Data excerpts:
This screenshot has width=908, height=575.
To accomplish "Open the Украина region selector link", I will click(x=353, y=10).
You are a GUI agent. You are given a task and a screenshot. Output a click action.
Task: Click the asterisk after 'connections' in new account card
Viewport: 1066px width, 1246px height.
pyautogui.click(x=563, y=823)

...

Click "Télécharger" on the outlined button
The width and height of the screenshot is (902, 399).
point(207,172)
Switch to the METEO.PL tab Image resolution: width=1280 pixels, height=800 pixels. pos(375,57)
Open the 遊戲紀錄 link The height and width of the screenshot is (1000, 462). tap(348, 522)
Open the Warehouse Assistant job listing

EXERCISE AIM: Among the lines above, list those that contain the word "Open".

RESPONSE TO THIS EXERCISE:
To accomplish "Open the Украина region selector link", I will click(x=353, y=10).
Open the 遊戲紀錄 link The height and width of the screenshot is (1000, 462). tap(348, 522)
Open the Warehouse Assistant job listing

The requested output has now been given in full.